The alteration of the inherent behavior of a system. As an example, ships tend to exhibit significant rolling motions at sea. To dampen these rolling motions, a roll stabilization (feedback) system can be used. Such a system consists of a set of vanes (that is, small wings) extending outward from the hull, below the waterline. By varying the vane incidence angle relative to the hull, a hydrodynamic lift is generated on the vane. The vanes are driven by a feedback system so that the rolling motions are opposed by creating positive lift on one side of the hull and negative lift on the other side.
As a second example, nearly all satellites require some form of stability augmentation to help in keeping the antennas or sensors aligned with receiving equipment on Earth. The stability augmentation is effected by thrusters which receive their commands from a feedback system.
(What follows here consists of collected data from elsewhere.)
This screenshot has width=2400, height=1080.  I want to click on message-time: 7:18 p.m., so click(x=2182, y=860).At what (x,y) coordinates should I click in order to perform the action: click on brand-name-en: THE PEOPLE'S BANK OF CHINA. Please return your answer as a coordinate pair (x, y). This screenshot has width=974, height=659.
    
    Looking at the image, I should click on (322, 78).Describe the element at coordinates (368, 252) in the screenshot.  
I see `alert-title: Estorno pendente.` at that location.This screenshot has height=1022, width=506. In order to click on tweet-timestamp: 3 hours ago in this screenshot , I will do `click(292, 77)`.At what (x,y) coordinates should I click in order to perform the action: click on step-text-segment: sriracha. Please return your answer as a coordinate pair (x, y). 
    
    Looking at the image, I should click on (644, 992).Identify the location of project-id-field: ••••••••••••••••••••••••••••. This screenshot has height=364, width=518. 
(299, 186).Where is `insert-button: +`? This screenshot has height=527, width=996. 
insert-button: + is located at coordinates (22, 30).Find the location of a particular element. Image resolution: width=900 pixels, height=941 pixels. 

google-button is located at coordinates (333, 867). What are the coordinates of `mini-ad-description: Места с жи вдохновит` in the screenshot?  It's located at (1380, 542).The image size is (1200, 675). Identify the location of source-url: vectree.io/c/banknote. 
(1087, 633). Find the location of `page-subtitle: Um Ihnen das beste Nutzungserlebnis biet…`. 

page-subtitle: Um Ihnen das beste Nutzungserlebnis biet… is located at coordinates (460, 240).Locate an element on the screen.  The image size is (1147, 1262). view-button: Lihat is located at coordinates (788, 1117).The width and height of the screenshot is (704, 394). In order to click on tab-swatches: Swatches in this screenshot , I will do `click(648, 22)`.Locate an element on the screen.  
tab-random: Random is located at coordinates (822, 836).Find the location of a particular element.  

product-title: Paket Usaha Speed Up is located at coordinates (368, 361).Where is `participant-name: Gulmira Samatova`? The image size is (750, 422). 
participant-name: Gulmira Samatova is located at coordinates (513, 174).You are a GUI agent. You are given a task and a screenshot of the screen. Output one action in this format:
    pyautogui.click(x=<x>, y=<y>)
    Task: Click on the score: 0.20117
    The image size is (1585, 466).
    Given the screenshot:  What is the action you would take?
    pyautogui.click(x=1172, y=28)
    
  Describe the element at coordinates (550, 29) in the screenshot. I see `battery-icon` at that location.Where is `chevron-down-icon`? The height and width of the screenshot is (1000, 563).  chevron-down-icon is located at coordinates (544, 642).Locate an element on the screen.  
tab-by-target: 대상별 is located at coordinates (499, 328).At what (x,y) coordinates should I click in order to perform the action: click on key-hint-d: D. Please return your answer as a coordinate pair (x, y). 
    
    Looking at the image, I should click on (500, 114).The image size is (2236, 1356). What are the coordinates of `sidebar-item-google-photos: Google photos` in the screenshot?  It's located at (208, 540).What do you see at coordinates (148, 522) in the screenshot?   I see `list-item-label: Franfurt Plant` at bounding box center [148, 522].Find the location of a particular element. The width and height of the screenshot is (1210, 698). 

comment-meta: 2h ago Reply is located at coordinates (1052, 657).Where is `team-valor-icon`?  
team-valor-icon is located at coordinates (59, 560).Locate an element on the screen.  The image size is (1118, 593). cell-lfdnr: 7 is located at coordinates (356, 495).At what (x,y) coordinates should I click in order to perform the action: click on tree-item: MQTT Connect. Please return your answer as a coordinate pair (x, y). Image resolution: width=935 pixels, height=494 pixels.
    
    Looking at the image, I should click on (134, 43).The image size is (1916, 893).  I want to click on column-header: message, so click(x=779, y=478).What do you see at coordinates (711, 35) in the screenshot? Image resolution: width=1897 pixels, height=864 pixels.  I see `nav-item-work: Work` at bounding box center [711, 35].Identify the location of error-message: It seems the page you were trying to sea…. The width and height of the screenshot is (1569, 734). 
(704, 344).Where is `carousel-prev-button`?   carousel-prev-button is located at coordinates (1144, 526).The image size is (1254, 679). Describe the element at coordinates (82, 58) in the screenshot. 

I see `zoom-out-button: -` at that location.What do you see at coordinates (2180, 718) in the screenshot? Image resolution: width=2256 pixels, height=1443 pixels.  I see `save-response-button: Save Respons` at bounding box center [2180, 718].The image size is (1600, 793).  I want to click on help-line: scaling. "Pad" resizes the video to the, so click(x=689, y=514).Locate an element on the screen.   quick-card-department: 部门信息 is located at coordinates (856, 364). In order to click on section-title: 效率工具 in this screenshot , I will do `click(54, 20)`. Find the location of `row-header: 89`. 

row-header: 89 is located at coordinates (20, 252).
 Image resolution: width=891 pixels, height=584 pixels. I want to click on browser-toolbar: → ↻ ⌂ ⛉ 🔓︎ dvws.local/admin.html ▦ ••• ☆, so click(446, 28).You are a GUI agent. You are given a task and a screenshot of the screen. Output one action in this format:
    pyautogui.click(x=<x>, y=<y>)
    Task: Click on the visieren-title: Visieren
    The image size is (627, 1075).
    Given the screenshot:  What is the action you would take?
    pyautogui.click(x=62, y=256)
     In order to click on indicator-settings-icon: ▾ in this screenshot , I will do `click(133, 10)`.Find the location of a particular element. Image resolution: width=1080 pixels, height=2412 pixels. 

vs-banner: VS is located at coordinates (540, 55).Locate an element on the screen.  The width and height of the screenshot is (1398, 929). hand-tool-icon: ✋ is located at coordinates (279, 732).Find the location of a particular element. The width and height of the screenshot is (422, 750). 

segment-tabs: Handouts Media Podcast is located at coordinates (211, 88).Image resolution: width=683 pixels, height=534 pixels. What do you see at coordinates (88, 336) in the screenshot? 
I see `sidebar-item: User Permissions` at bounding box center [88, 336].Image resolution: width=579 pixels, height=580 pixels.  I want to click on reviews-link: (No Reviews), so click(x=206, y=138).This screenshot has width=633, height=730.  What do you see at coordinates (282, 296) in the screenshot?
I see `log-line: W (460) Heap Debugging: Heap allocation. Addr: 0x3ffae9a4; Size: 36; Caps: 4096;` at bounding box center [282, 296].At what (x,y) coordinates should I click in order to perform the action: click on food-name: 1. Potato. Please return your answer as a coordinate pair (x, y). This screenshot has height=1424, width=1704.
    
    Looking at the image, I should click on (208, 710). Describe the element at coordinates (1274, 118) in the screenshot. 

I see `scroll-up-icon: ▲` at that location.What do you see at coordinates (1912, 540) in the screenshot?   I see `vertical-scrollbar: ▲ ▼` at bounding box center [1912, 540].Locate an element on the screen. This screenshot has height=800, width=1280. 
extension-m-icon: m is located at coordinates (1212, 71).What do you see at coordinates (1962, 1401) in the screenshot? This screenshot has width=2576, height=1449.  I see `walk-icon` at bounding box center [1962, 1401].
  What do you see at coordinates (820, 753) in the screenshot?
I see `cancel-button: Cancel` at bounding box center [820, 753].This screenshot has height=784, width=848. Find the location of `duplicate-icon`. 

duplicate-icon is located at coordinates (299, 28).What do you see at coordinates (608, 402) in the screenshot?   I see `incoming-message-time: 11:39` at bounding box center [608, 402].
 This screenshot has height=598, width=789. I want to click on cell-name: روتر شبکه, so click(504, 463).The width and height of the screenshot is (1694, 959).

As a third example, stability augmentation systems are used on aircraft. This is usually achieved by a system which controls one or more flight-control surfaces (or engines) automatically without inputs from the pilot. The inherent stability and response behavior of many modern airplanes tends toward low damping or even instability. The physical reasons have to do with the configuration of the airplane and the combination of flight speed and altitude at which the airplane is operated. Several modern fighters and even some transports are intentionally designed with no or little inherent stability. There are a number of reasons for such a design condition. In the case of fighters, excellent maneuverability in combat is essential. By making a fighter intentionally inherently unstable, it is easy to design the control system so that load factors in pull-ups or in turns can be built up rapidly. In the case of transports, the motivation to design for little or no inherent stability is to lower the size of the tail and thereby achieve a reduction in drag and weight. See Airplane
The control exercised by the stability augmentation system contrasts with that exercised by the pilot. The pilot may be connected with the flight-control surface via a direct mechanical link. Alternatively, in many modern airplanes the pilot cockpit control movement is sensed by a position transducer. The output of the position transducer in turn is sent, via a computer-amplifier combination, to a hydraulic actuator, referred to as a servo, which drives the flight-control surface. Command signals which come from the pilot or from the stability augmentation system are sent by wire (fly-by-wire) or by optical conduit (fly-by-light) to the electromagnetic valve. A valve distributes high-pressure hydraulic fluid either to the left or to the right of the piston so that the piston is forced to move. The piston in turn moves the flight-control surface. See Flight controls
With the introduction of fast in-flight digital computers, it has become possible to equip airplanes with so-called full flight envelop protection systems. Such systems are designed to refuse any pilot input which might get the airplane into a flight condition from which recovery is no longer possible. Such systems can easily be arranged to prevent a pilot from rolling a commercial airplane too much or to prevent the pilot from stalling the airplane. Such systems can also be arranged so that loads acting on the wing or tail do not approach dangerously high levels. In that case the system is referred to as a load-alleviation system.